An exact copy of all the data below is needed.

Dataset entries
· · · · · · ·
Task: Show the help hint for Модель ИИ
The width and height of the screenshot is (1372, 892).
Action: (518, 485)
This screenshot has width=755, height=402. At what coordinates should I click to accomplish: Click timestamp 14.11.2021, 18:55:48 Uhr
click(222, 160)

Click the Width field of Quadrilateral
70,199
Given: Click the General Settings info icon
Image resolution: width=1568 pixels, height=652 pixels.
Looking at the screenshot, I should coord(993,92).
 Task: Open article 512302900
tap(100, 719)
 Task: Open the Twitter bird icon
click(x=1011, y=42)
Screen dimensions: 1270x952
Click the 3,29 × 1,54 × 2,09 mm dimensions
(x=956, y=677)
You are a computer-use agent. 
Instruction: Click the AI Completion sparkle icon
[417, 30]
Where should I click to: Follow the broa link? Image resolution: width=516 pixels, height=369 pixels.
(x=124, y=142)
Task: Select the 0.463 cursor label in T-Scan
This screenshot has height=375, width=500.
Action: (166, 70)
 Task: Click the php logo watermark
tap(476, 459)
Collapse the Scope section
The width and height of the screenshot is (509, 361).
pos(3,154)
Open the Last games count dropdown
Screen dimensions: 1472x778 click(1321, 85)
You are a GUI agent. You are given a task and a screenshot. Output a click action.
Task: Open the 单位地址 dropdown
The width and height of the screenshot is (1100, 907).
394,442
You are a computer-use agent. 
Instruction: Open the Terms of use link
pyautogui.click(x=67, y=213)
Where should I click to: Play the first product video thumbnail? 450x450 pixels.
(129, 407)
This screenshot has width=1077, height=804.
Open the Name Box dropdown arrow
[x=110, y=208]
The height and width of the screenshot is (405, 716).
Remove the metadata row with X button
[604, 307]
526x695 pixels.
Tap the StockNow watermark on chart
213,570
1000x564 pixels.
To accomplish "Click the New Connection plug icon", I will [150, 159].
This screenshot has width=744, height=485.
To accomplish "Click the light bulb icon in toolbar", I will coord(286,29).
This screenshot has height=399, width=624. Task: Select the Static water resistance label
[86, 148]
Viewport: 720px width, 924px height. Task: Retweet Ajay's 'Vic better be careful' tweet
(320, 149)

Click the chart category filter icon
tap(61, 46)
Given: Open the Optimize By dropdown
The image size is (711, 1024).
· · · · · · ·
Written response>
Task: Show the help hint for Модель ИИ
The width and height of the screenshot is (1372, 892).
Action: (518, 485)
This screenshot has width=755, height=402. At what coordinates should I click to accomplish: Click timestamp 14.11.2021, 18:55:48 Uhr
click(222, 160)

Click the Width field of Quadrilateral
70,199
Given: Click the General Settings info icon
Image resolution: width=1568 pixels, height=652 pixels.
Looking at the screenshot, I should coord(993,92).
 Task: Open article 512302900
tap(100, 719)
 Task: Open the Twitter bird icon
click(x=1011, y=42)
Screen dimensions: 1270x952
Click the 3,29 × 1,54 × 2,09 mm dimensions
(x=956, y=677)
You are a computer-use agent. 
Instruction: Click the AI Completion sparkle icon
[417, 30]
Where should I click to: Follow the broa link? Image resolution: width=516 pixels, height=369 pixels.
(x=124, y=142)
Task: Select the 0.463 cursor label in T-Scan
This screenshot has height=375, width=500.
Action: (166, 70)
 Task: Click the php logo watermark
tap(476, 459)
Collapse the Scope section
The width and height of the screenshot is (509, 361).
pos(3,154)
Open the Last games count dropdown
Screen dimensions: 1472x778 click(1321, 85)
You are a GUI agent. You are given a task and a screenshot. Output a click action.
Task: Open the 单位地址 dropdown
The width and height of the screenshot is (1100, 907).
394,442
You are a computer-use agent. 
Instruction: Open the Terms of use link
pyautogui.click(x=67, y=213)
Where should I click to: Play the first product video thumbnail? 450x450 pixels.
(129, 407)
This screenshot has width=1077, height=804.
Open the Name Box dropdown arrow
[x=110, y=208]
The height and width of the screenshot is (405, 716).
Remove the metadata row with X button
[604, 307]
526x695 pixels.
Tap the StockNow watermark on chart
213,570
1000x564 pixels.
To accomplish "Click the New Connection plug icon", I will [150, 159].
This screenshot has width=744, height=485.
To accomplish "Click the light bulb icon in toolbar", I will coord(286,29).
This screenshot has height=399, width=624. Task: Select the Static water resistance label
[86, 148]
Viewport: 720px width, 924px height. Task: Retweet Ajay's 'Vic better be careful' tweet
(320, 149)

Click the chart category filter icon
tap(61, 46)
Given: Open the Optimize By dropdown
The image size is (711, 1024).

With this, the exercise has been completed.